Code Sec 408(p) describes SIMPLE IRAs. Code Sec 402(g) defines the annual contribution limit; specifically, 402(g)(3)(D) includes elective contributions under 408(p)(2)(A)(i). 402(g)(1)(c) says the amount excluded from an individual's gross income also includes the "applicable dollar amount" under 414(v)(2)(B)(i). It further says that amount is "without regard to the treatment of the elective deferrals by an applicable employer plan under section 414 (v)" (which, among other impacts, means you ignore the qualifier in 414(v)(2)(B)(i) which applies at the plan level and just take the specific dollar amount from the paragraph).
The consequence is a weird disparity between the plans' limits and the individual's limits. An individual SIMPLE IRA can't let you make catch-up of more than $2,500. But you as an individual, using two separate SIMPLE IRA plans (of unrelated employers), can make $2,500 + $2,500 for a total of $5,000.

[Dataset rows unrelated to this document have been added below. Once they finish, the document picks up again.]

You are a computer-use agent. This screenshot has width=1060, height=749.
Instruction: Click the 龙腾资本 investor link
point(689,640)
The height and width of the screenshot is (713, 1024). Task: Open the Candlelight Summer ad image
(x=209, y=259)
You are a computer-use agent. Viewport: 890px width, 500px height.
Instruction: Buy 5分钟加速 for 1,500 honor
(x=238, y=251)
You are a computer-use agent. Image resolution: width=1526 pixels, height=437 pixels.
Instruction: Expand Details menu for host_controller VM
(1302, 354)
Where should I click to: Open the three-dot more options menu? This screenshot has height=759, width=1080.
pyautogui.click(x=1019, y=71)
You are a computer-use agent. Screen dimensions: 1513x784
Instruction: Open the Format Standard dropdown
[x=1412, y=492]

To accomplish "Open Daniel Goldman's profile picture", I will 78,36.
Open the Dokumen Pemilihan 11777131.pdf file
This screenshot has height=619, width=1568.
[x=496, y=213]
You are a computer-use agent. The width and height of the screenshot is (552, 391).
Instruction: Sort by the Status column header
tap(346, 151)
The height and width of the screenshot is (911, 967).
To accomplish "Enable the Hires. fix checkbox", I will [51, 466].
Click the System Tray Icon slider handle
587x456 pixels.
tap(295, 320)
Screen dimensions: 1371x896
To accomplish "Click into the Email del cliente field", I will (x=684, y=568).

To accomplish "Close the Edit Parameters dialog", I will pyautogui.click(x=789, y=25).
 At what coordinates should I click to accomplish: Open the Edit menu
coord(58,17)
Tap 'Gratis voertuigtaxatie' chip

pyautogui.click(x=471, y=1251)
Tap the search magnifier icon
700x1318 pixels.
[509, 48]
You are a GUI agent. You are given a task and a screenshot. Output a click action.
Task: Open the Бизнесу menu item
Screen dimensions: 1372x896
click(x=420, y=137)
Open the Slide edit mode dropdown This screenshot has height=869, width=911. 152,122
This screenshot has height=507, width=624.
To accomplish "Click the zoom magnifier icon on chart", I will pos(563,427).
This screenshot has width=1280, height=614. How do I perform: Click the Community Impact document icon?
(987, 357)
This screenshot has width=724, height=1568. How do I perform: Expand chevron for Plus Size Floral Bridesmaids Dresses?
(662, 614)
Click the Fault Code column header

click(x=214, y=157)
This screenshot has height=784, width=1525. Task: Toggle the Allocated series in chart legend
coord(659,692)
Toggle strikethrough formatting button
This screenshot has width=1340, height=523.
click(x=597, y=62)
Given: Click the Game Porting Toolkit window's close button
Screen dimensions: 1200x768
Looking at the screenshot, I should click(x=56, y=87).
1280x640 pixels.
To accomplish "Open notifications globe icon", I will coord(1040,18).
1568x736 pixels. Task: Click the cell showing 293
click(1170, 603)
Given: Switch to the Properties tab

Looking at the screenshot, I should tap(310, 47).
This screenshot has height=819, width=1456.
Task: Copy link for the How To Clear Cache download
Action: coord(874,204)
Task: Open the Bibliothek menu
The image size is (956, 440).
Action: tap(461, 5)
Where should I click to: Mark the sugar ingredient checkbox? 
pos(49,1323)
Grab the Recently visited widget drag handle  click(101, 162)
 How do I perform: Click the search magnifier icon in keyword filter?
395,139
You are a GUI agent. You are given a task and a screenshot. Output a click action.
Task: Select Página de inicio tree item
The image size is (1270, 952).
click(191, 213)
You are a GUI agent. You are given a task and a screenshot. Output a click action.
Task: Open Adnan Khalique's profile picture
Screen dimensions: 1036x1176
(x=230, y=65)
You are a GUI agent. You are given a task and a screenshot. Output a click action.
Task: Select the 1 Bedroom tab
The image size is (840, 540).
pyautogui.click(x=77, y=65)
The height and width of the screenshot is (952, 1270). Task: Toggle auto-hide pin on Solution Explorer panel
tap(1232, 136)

This fits w/ Denise Appleby's answer to the same question here:
http://www.investopedia.com/ask/answers/07/SIMPLE_IRA.aspAs several posters agreed above, it's extremely important that the companies not be related or else they likely count as one single employer and the limits then apply in aggregate.
EDIT: just caught this piece...
QUOTE (SeanF @ Apr 10 2009, 07:26 AM)

Thank you for your thoughts. He is part owner of each employer.
This gives you a major problem. See my last sentence above.